> _EXERCISE INSTRUCTIONS_
Please set the lines down again exactly, from the top of the entries through the line that contains "You are a computer-use agent. Viewport: 1342px".

> _Saved entries_
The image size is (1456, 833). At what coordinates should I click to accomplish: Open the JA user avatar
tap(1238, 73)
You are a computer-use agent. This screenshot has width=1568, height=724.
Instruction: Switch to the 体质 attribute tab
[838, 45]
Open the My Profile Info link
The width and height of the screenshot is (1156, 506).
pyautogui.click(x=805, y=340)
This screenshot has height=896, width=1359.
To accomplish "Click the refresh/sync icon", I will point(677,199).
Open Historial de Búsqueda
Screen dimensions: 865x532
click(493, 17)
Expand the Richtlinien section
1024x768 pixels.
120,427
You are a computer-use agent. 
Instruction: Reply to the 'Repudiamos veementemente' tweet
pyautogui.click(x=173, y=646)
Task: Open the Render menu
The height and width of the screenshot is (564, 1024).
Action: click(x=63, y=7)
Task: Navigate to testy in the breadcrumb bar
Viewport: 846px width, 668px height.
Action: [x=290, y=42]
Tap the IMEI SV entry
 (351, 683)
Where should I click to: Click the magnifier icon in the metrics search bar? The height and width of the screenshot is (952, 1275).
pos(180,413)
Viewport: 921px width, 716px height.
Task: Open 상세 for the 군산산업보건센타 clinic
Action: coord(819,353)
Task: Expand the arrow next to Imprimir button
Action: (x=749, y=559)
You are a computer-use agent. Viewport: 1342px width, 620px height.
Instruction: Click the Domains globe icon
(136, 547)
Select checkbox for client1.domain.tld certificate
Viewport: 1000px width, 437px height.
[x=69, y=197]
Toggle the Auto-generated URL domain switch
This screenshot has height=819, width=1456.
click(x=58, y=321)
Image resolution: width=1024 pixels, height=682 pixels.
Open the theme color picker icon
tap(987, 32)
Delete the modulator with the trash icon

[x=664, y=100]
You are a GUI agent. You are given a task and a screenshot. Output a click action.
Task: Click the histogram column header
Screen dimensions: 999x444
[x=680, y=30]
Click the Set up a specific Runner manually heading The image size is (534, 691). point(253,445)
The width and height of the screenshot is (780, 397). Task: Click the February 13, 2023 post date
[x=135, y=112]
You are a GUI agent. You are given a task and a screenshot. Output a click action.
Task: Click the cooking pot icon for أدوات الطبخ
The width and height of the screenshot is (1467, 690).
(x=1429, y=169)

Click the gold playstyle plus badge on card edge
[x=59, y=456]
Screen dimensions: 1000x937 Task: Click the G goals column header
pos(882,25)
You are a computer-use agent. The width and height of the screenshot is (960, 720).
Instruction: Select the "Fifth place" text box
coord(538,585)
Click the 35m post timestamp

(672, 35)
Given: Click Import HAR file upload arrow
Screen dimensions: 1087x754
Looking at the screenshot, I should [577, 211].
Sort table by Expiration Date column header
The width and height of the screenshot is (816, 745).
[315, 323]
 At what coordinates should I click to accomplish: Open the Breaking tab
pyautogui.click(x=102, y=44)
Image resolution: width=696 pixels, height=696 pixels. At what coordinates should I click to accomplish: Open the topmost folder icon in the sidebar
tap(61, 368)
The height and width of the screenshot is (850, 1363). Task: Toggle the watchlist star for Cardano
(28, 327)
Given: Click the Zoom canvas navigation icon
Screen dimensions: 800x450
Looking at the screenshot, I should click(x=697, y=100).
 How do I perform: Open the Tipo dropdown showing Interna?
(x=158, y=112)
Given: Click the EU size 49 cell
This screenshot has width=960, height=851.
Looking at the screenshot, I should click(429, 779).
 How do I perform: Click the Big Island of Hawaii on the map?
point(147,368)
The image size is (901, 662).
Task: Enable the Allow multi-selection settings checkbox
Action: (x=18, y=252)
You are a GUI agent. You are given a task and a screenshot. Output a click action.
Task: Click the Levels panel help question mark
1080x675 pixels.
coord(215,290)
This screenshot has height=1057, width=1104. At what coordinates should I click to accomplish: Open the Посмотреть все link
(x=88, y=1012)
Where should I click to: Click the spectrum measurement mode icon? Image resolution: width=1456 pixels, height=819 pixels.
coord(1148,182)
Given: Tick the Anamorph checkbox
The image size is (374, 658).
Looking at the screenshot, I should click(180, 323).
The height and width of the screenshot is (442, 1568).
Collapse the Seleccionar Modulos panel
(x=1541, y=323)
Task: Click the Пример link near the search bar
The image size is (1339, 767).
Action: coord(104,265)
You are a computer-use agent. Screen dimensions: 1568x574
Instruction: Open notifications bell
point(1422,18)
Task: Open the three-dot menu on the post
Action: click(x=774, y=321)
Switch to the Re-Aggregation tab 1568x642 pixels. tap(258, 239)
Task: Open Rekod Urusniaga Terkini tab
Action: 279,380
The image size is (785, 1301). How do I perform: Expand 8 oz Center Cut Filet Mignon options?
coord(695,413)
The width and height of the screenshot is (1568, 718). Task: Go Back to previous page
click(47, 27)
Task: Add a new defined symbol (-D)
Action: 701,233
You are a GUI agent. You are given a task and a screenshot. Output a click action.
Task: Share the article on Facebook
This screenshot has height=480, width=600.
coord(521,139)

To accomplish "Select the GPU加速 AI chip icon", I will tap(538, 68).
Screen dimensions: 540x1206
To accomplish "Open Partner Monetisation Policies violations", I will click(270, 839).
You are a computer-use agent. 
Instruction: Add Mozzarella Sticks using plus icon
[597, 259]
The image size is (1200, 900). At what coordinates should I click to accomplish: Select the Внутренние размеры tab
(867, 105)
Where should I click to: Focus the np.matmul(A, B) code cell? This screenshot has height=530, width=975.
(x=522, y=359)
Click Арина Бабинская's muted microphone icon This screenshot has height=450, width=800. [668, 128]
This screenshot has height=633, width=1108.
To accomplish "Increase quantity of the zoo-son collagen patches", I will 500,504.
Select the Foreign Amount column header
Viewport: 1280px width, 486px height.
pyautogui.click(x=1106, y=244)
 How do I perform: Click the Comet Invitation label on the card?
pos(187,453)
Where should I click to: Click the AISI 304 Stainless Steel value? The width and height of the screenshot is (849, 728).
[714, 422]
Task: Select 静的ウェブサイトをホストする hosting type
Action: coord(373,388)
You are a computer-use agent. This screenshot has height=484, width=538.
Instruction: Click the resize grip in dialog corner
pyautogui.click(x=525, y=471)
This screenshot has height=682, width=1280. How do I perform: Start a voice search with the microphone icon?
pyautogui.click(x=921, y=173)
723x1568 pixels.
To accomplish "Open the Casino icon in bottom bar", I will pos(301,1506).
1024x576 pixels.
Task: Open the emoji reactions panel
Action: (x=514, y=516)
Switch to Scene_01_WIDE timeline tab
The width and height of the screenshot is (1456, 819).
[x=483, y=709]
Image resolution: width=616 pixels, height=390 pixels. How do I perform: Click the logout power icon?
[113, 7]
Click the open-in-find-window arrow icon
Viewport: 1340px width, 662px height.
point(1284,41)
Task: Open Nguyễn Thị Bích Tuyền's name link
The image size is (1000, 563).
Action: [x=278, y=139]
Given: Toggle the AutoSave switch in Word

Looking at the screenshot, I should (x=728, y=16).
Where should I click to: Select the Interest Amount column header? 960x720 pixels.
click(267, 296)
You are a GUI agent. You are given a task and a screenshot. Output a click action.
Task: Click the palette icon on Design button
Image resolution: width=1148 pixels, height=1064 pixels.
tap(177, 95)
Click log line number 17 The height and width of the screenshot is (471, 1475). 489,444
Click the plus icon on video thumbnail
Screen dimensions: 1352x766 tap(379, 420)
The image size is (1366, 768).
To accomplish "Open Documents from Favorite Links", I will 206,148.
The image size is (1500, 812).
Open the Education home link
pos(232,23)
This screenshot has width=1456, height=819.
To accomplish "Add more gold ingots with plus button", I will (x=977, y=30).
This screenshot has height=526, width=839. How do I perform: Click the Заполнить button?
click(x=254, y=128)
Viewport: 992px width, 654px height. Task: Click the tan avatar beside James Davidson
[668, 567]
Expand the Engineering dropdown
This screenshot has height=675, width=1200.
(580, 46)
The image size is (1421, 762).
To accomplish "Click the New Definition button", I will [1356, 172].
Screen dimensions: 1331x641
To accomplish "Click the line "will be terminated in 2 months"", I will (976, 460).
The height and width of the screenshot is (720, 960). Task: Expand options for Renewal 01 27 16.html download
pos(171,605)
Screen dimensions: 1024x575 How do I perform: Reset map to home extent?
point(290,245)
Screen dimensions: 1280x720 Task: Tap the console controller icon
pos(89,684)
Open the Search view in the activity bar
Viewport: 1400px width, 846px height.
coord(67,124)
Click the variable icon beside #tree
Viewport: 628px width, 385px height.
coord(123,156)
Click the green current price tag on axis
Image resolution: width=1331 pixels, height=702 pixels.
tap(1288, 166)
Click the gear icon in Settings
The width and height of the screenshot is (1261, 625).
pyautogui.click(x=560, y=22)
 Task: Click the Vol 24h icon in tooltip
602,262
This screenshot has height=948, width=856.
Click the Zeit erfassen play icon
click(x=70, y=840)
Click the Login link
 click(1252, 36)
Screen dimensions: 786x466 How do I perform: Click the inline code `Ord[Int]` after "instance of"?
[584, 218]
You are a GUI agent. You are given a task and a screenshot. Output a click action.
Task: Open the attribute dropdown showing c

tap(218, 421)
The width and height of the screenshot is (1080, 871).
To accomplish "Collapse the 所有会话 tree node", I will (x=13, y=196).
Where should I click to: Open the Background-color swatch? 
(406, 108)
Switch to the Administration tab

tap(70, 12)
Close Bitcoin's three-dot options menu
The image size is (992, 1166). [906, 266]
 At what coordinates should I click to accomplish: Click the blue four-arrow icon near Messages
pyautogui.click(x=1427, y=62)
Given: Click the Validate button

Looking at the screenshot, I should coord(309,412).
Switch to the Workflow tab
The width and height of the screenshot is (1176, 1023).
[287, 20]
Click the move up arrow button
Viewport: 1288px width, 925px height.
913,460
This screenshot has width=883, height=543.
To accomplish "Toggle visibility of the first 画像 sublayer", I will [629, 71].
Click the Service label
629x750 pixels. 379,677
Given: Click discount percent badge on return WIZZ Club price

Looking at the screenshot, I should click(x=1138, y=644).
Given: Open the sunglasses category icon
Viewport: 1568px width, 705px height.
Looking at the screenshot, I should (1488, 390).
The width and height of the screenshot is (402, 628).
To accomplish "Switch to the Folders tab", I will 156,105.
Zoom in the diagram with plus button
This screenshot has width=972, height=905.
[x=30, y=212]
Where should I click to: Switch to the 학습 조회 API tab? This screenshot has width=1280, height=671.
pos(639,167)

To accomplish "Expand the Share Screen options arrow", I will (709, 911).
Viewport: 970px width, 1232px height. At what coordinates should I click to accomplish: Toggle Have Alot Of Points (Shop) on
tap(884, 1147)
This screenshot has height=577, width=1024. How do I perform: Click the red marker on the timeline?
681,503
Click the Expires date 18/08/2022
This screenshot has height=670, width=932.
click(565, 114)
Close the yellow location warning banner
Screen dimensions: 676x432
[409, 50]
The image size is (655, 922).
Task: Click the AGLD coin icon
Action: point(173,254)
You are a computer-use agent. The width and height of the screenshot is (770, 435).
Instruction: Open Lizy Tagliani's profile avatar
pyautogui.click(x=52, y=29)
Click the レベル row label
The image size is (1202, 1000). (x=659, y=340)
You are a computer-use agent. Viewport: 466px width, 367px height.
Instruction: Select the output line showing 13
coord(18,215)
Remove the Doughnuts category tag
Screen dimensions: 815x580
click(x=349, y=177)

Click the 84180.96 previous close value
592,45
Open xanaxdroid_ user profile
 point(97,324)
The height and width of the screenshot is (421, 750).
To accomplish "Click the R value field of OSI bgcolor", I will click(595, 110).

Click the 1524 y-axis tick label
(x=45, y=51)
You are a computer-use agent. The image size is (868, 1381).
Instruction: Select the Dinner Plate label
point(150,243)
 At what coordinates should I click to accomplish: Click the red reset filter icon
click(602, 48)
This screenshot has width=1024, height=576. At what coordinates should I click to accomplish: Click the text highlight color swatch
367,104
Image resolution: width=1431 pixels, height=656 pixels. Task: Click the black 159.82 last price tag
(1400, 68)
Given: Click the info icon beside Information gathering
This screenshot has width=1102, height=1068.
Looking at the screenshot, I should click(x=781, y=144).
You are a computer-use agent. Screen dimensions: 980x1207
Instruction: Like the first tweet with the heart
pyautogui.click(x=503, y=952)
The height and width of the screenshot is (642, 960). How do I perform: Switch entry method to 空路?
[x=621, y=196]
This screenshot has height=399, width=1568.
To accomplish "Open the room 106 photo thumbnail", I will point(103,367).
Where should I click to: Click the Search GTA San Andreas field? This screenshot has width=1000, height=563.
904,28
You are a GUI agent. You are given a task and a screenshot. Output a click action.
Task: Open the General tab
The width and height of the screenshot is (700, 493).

> _ANSWER FOR THE TASK_
The image size is (1456, 833). At what coordinates should I click to accomplish: Open the JA user avatar
tap(1238, 73)
You are a computer-use agent. This screenshot has width=1568, height=724.
Instruction: Switch to the 体质 attribute tab
[838, 45]
Open the My Profile Info link
The width and height of the screenshot is (1156, 506).
pyautogui.click(x=805, y=340)
This screenshot has height=896, width=1359.
To accomplish "Click the refresh/sync icon", I will point(677,199).
Open Historial de Búsqueda
Screen dimensions: 865x532
click(493, 17)
Expand the Richtlinien section
1024x768 pixels.
120,427
You are a computer-use agent. 
Instruction: Reply to the 'Repudiamos veementemente' tweet
pyautogui.click(x=173, y=646)
Task: Open the Render menu
The height and width of the screenshot is (564, 1024).
Action: click(x=63, y=7)
Task: Navigate to testy in the breadcrumb bar
Viewport: 846px width, 668px height.
Action: [x=290, y=42]
Tap the IMEI SV entry
 (351, 683)
Where should I click to: Click the magnifier icon in the metrics search bar? The height and width of the screenshot is (952, 1275).
pos(180,413)
Viewport: 921px width, 716px height.
Task: Open 상세 for the 군산산업보건센타 clinic
Action: coord(819,353)
Task: Expand the arrow next to Imprimir button
Action: (x=749, y=559)
You are a computer-use agent. Viewport: 1342px width, 620px height.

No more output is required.